Splitgraph has been acquired by EDB! Read the blog post.
 
Previous Post
Using Dagster with Seafowl
May 24, 2023 · By Patrick Skinner
READING TIME: 9 min

Deploying a serverless Seafowl DB to Google Cloud Run using GCS FUSE and SQLite

Learn how to combine Seafowl with GCS FUSE to achieve true scale to zero. Serve users at the edge with a web (HTTP)-first analytical database that works on GCP Cloud Run, including within the "always free" tier.

Introduction

Seafowl is a new analytics database based on DataFusion and delta-rs, designed for running "at the edge" and serving queries over HTTP with cache-optimized responses. Because it separates storage from compute, it's an ideal candidate for running in "serverless" environments.

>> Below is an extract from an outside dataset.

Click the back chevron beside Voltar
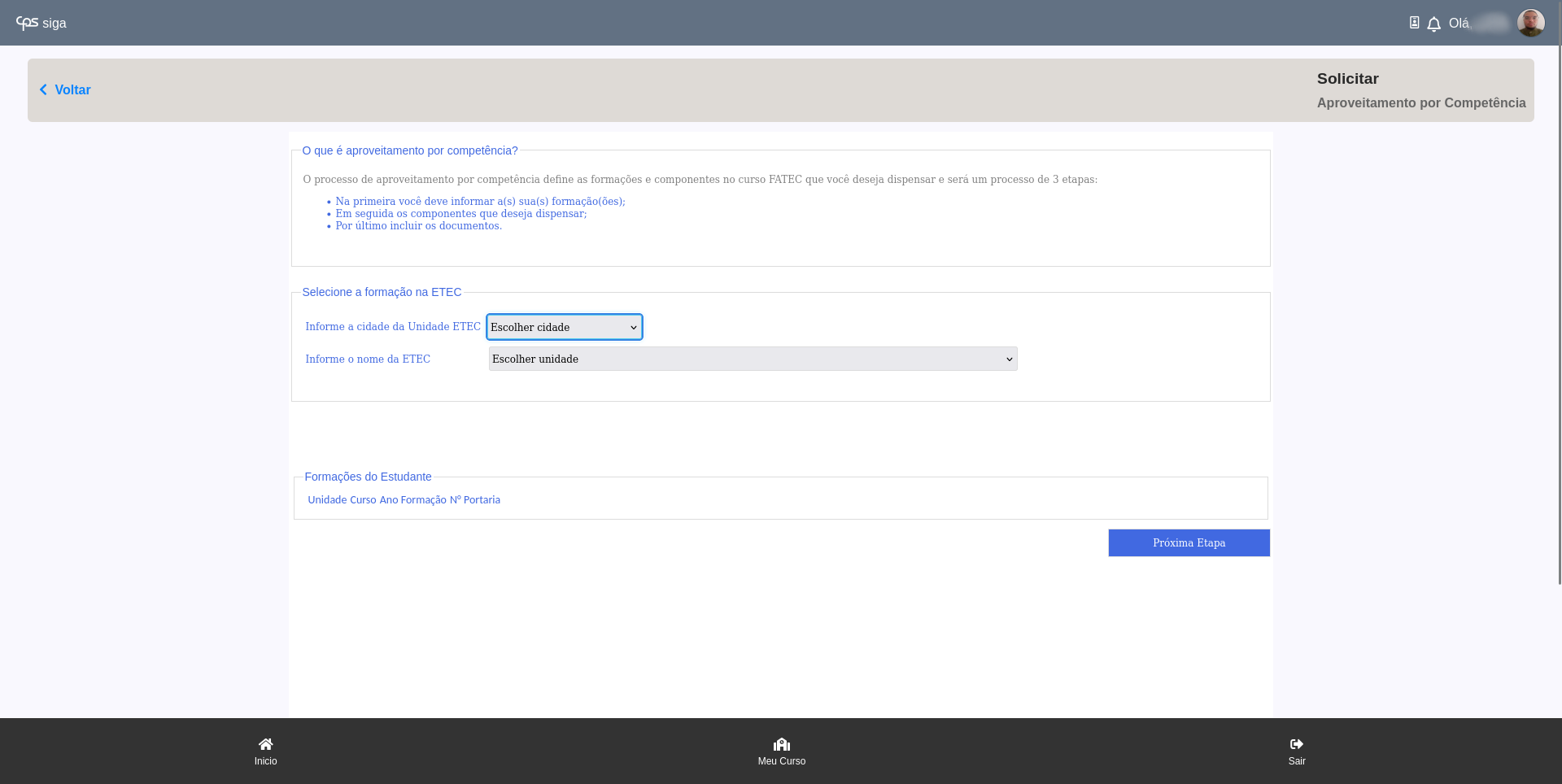1562x784 pixels. coord(43,89)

In this post, we'll explore the architecture behind Seafowl and demonstrate how to deploy it to Google Cloud Run (GCR) as a true "scale-to-zero" serverless database that doesn't require any persistent compute resources, and can query data stored in Google Cloud Storage (GCS), while minimizing cold-start times.

Why do we need a serverless database?

The advantage of serverless applications is that each instance of an application can execute in a region close to the user requesting it, without the need to provision a server in every region ahead of time. But there's a catch: for most use cases, the application is bottlenecked by the database, which does require provisioning a persistent server ahead of time. This can mean sacrificing the main benefit of serverless, as every cache miss needs to query a single master database in an arbitrary region, regardless of how close to the user the HTTP server is executing.

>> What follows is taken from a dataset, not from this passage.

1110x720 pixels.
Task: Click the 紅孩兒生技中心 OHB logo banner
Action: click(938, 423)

Seafowl solves this problem for analytical workloads, by accepting certain tradeoffs that might be less acceptable for transactional databases, in exchange for fast and cacheable responses to read queries. For example, as an OLAP database, Seafowl assumes that data is loaded into it periodically, and it's generally okay to return stale data while loading new data into it.

Why Seafowl?

Seafowl separates compute and storage of the data it queries. It makes data in object storage queryable by a Docker image (binary also available), and maintains its internal catalog by writing to a SQLite file. This makes it easy to deploy as a serverless function to any platform that can run Docker images, like Google Cloud Run2. With Seafowl you can expect a fast initialization time (e.g. 10ms) and configurable dependencies keep you in the driver's seat for deciding which tradeoffs make sense for your situation.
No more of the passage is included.